As of Monday afternoon, just 1,500 of the estimated 200,000 Haitians living in the U.S. illegally had applied for temporary protected status, an emergency program that grants 18-month visas to undocumented immigrants in the event of a natural disaster or political instability in their home country.

Awarding protected status to Haitians had been touted as a form of immediate, indirect relief. Haitians with legal status will be able to get higher-paying jobs and thus send more remittances back home to speed up the recovery, the theory holds. Even before the earthquake, the island nation depended on remittances for roughly a third of its GDP, and their importance is likely to grow in the years to come.

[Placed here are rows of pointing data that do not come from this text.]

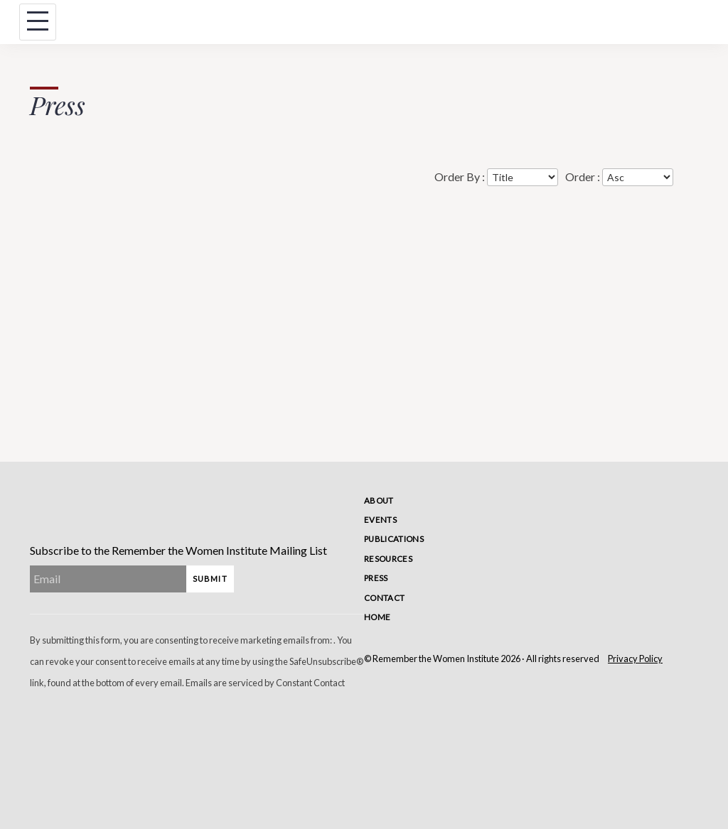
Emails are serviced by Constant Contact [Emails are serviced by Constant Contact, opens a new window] (265, 682)
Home (377, 617)
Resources (388, 558)
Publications (394, 538)
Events (380, 519)
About (379, 500)
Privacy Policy (635, 658)
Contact (384, 597)
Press (376, 578)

No hard numbers exist, but DHS estimates that between 100,000 and 200,000 undocumented Haitians are living in the U.S. illegally and eligible to apply for TPS.

President Obama granted Haiti protected status Jan. 15, and the Department of Homeland Security began accepting applications Jan. 21.

But as applications trickle in, it's becoming clear that TPS will not instantly unleash the flood of remittances that advocates hoped for. Immigrant advocacy groups in Florida say their offices are packed with Haitians looking for help with applications, but plenty of hurdles remain. The six-page application, filled with legal jargon, is "very, very time-consuming" and slowing down the process, argued Susana Barciela, policy director for the Florida Immigrant Advocacy Center, which has helped hundreds of would-be applicants already.

"Some of these questions you have to be very careful because there are potential consequences," Barciela said in an e-mail. "People have to bring documents, and some have to be translated.... Then you get big families, and every single member (children included) has to have an application filled out -- even if much of it is the same information."

Applicants also need to cobble together the $470 application fee and wait for their forms to reach Washington and then be reviewed by Homeland Security officials. All told, it will likely be months before large numbers of Haitians get visas, and even then they will need to look for higher-paying jobs that let them send more money home. That's to say nothing of the argument that TPS won't increase remittances in the long term.

But if the soaring hopes for TPS haven't yet come to pass, neither have the fears of the program's detractors, who worried that Haitians in Haiti might mistakenly believe they could benefit from TPS (only those who were in the U.S. before the Jan. 12 earthquake are eligible) and migrate to Florida. Incredibly, the Coast Guard still had not interdicted a single Haitian in the Florida Straits since the earthquake. By comparison, the Coast Guard apprehended 1,782 would-be refugees making the treacherous crossing in 2009.